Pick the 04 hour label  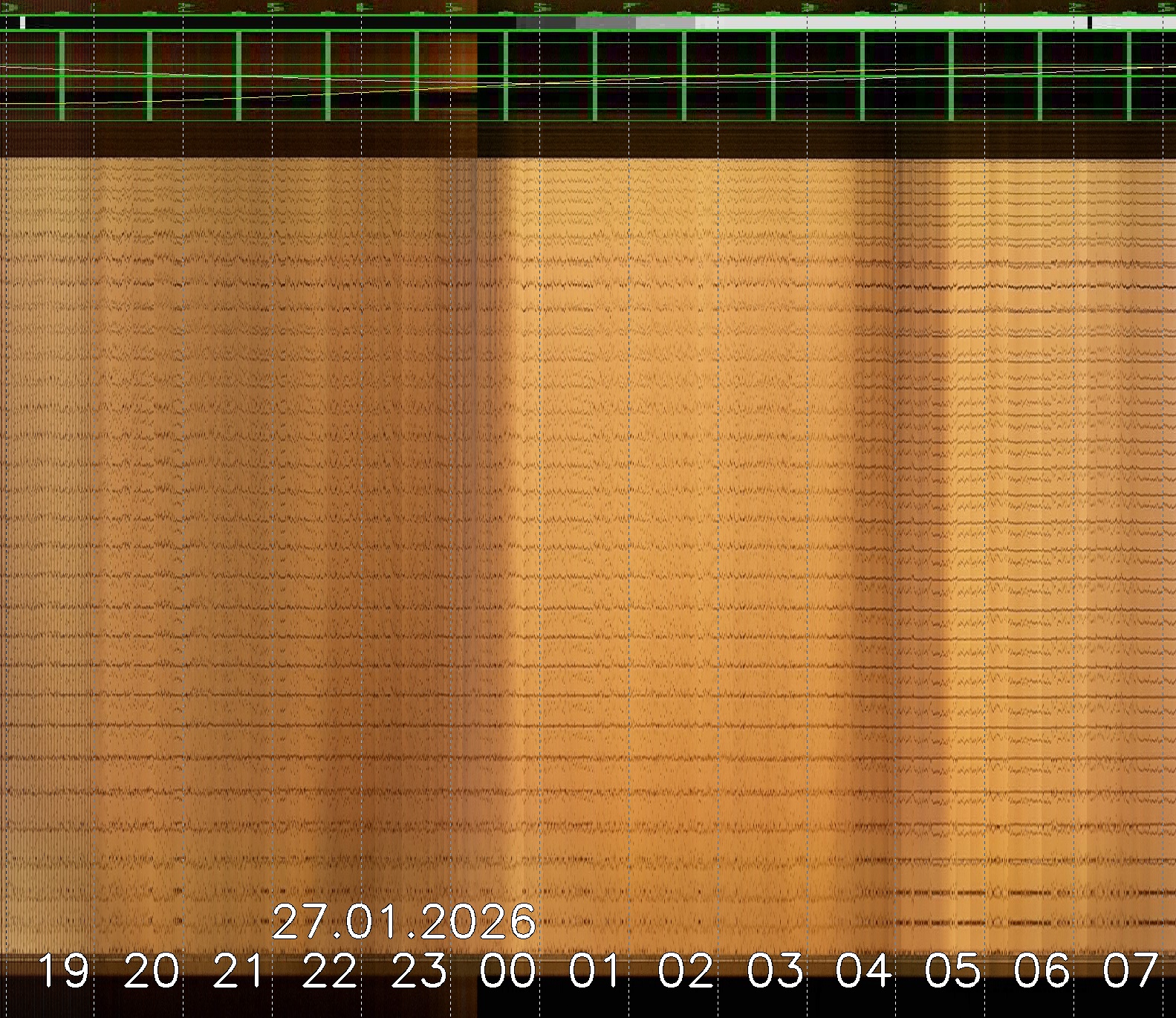(x=864, y=971)
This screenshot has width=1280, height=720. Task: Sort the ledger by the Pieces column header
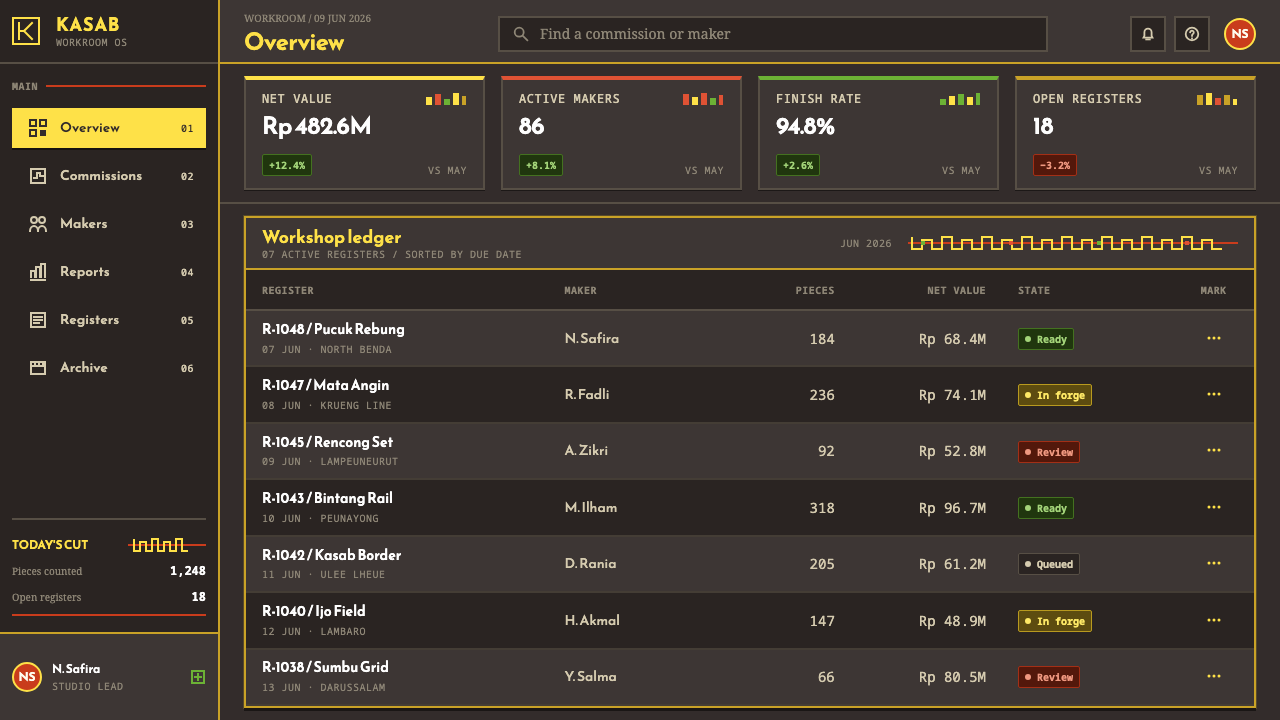814,291
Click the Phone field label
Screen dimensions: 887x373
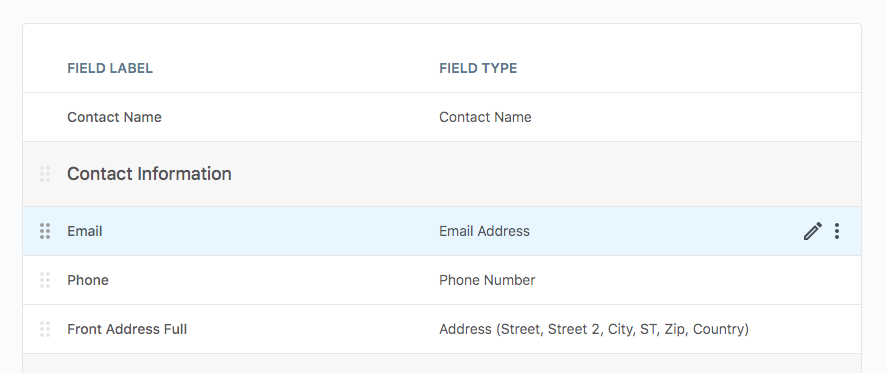point(88,280)
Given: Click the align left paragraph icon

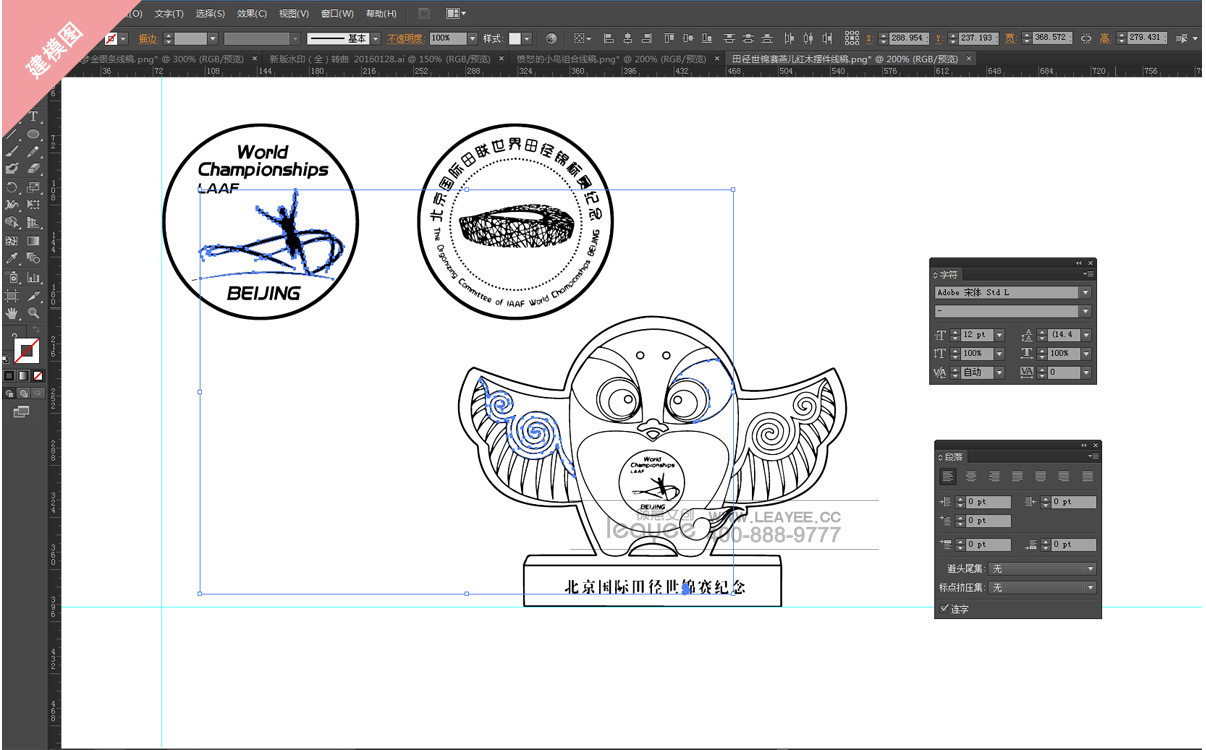Looking at the screenshot, I should [x=948, y=477].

= Your objective =
Gather every line of the records above that contains the word "Click", counting only matches with the same capitalization.

= Answer below =
Click the Phone field label
Given: Click the align left paragraph icon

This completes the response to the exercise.